# Records for this task
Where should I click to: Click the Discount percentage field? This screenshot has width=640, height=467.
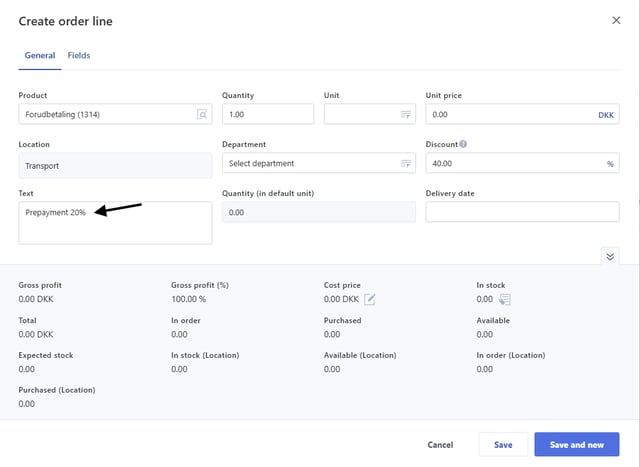(512, 164)
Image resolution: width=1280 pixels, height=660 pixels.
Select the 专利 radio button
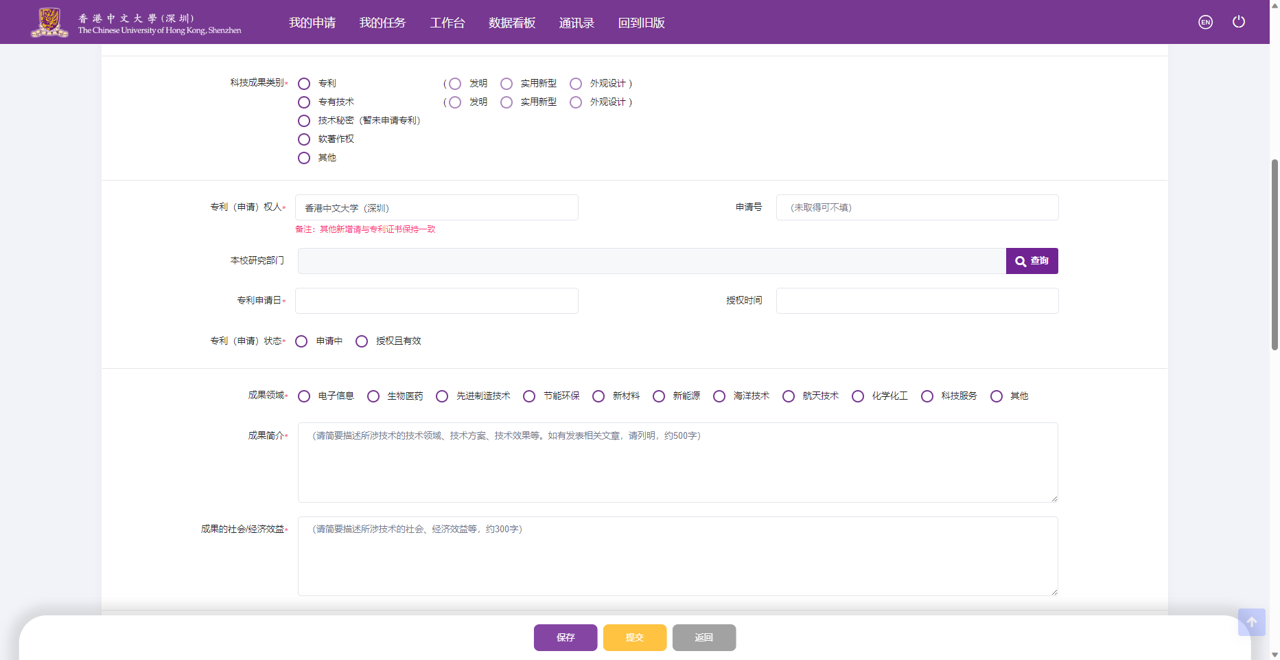[304, 84]
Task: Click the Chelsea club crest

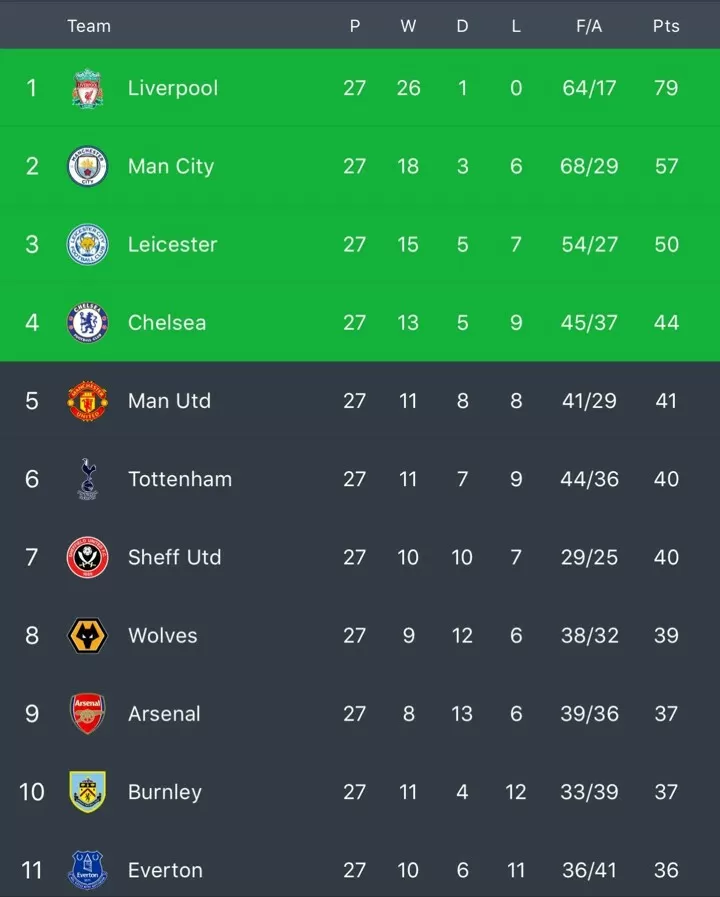Action: pyautogui.click(x=87, y=323)
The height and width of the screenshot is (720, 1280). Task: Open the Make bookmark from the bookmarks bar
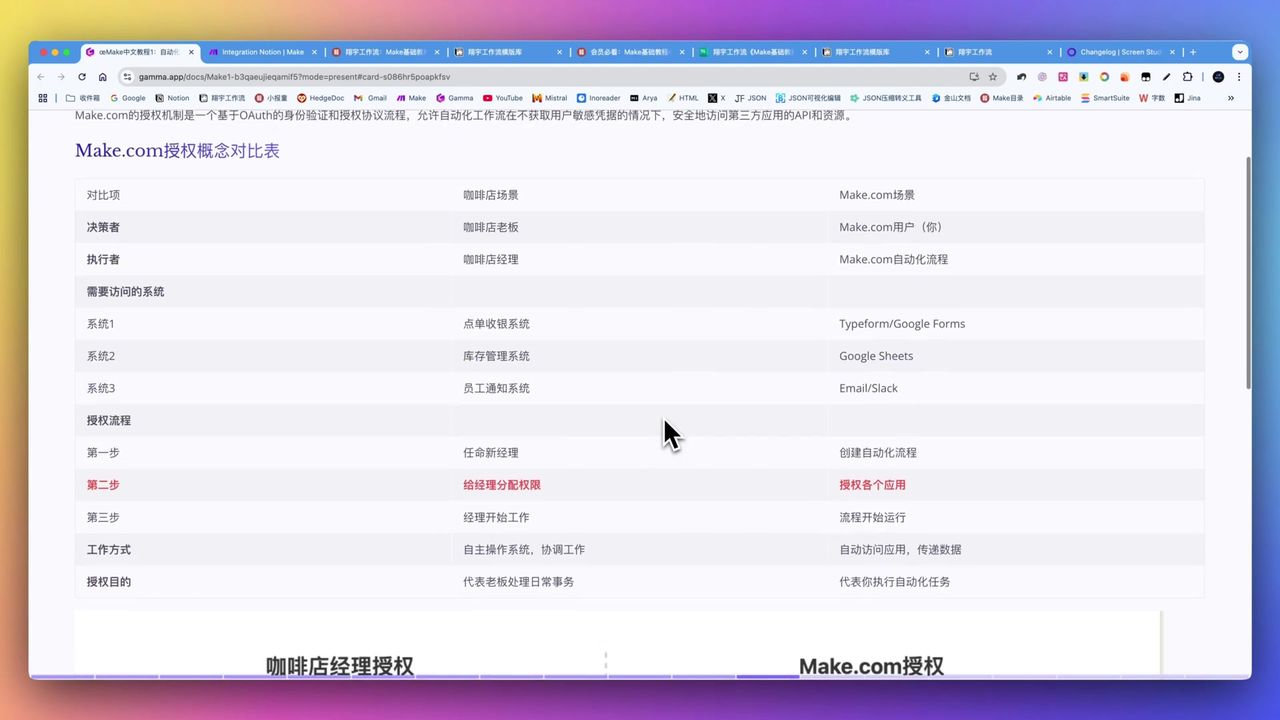412,97
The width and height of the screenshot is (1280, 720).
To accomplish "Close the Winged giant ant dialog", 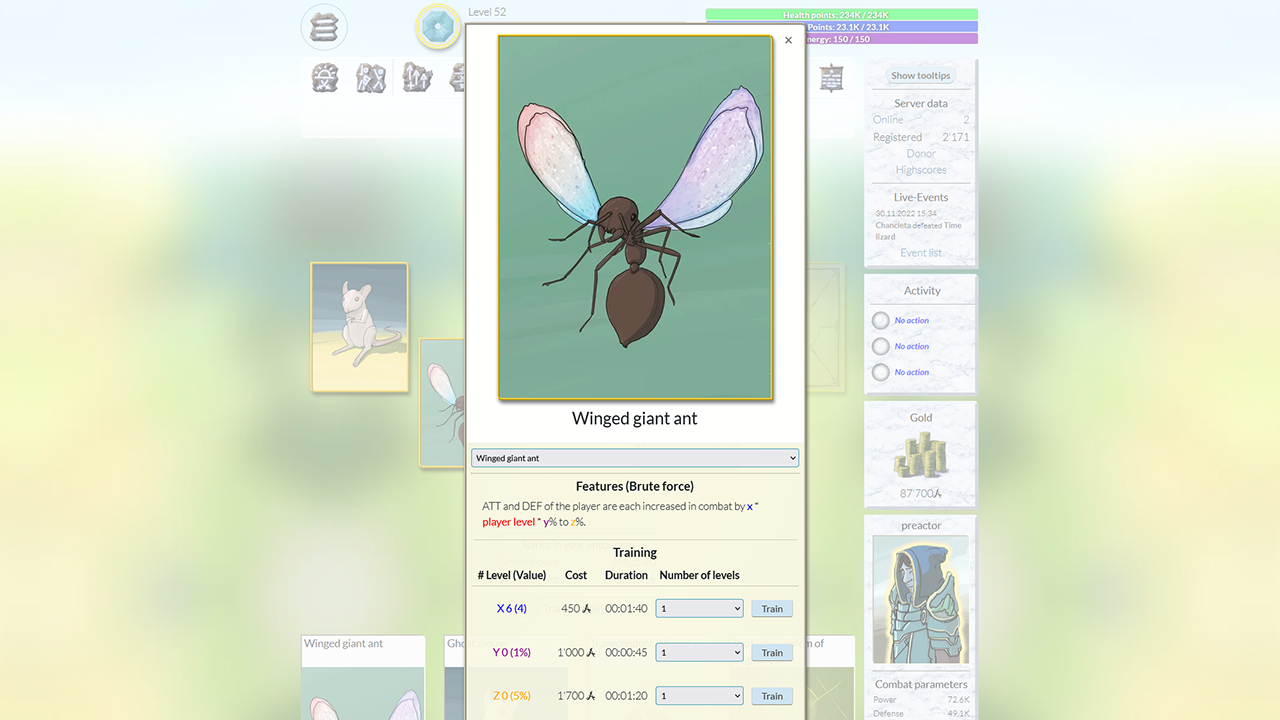I will tap(788, 41).
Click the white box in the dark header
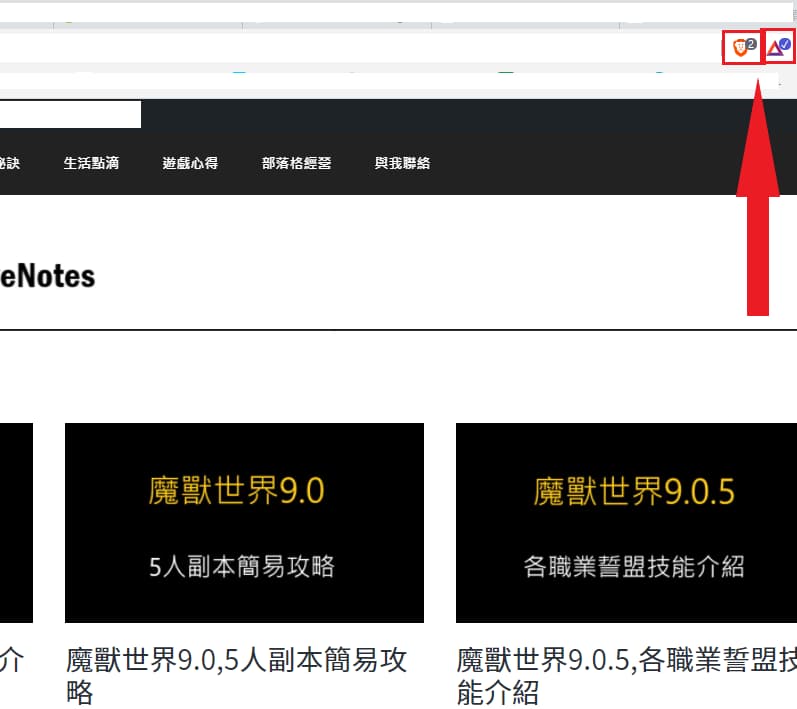Image resolution: width=797 pixels, height=709 pixels. [70, 114]
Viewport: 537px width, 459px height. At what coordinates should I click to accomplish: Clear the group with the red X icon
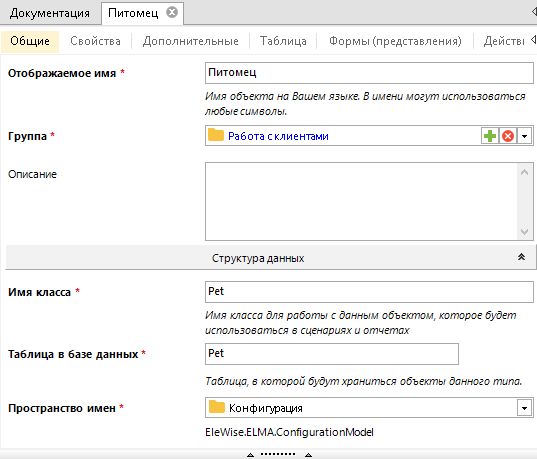click(x=508, y=136)
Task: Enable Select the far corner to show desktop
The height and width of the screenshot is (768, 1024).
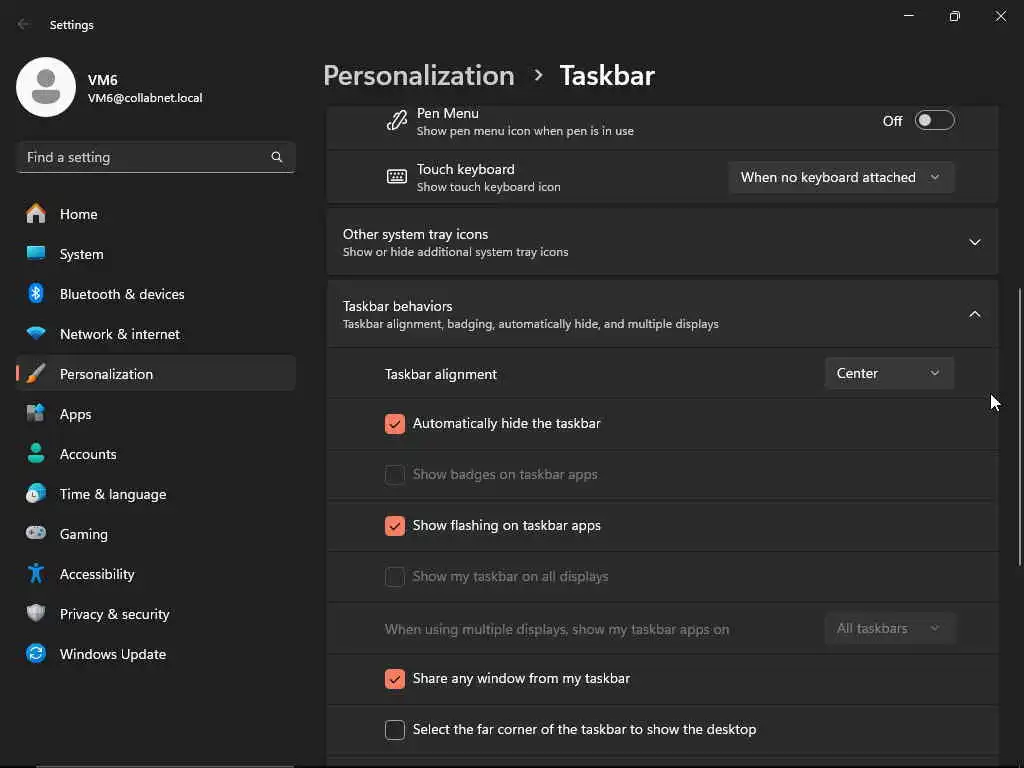Action: click(395, 730)
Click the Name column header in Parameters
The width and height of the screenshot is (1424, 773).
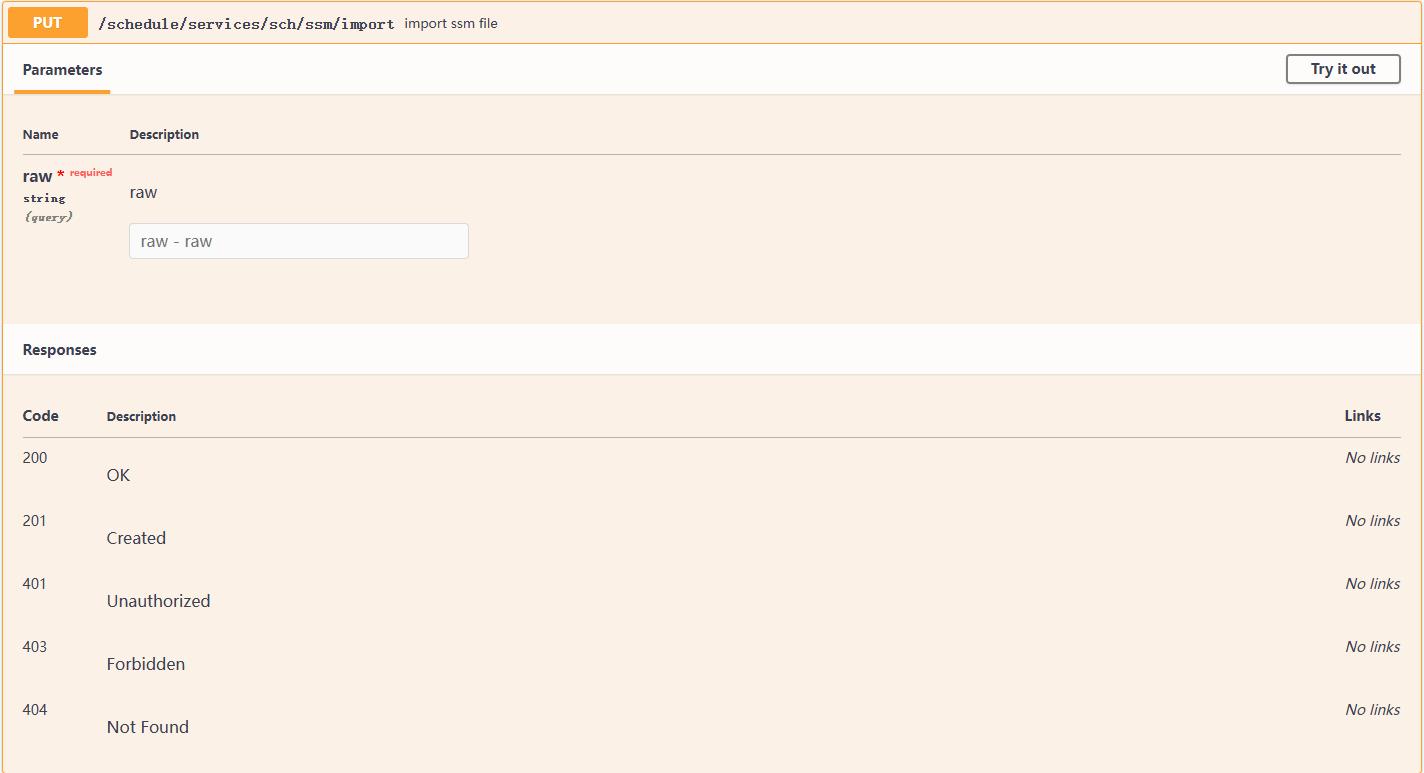pos(40,134)
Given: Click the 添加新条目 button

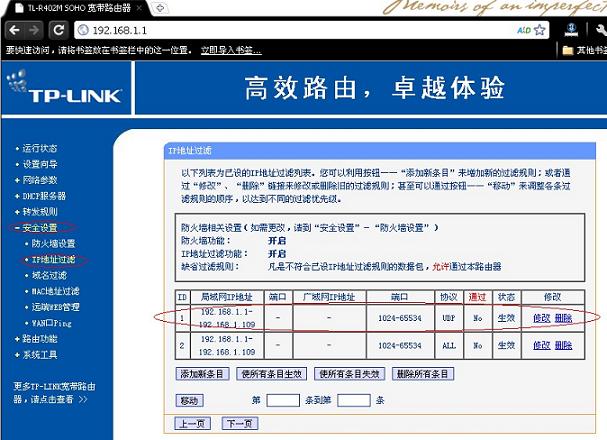Looking at the screenshot, I should click(x=204, y=374).
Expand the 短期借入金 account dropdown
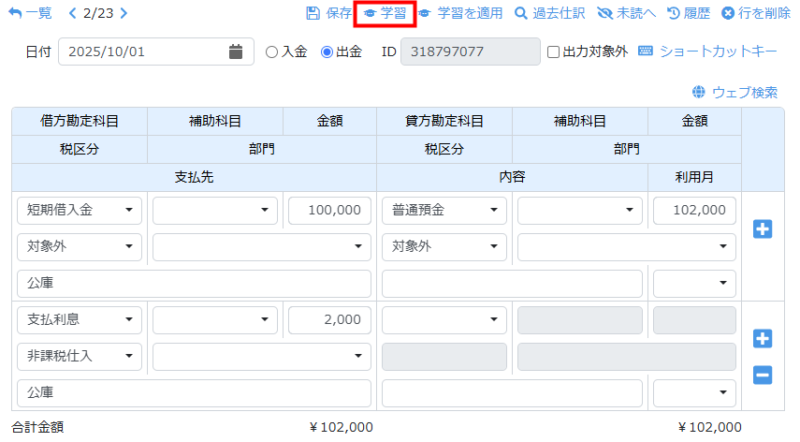800x442 pixels. [x=80, y=211]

# Exercise directions
What is needed is an exact repeat of the lines from the one containing "The height and width of the screenshot is (768, 1024)." through the last line of the records above, both included, with pictures left out.

# Answer to this problem
The height and width of the screenshot is (768, 1024).
Action: click(395, 730)
Click the Name column header in Parameters
The width and height of the screenshot is (1424, 773).
pos(40,134)
Given: Click the 添加新条目 button

Looking at the screenshot, I should click(x=204, y=374).
Expand the 短期借入金 account dropdown
800x442 pixels. [x=80, y=211]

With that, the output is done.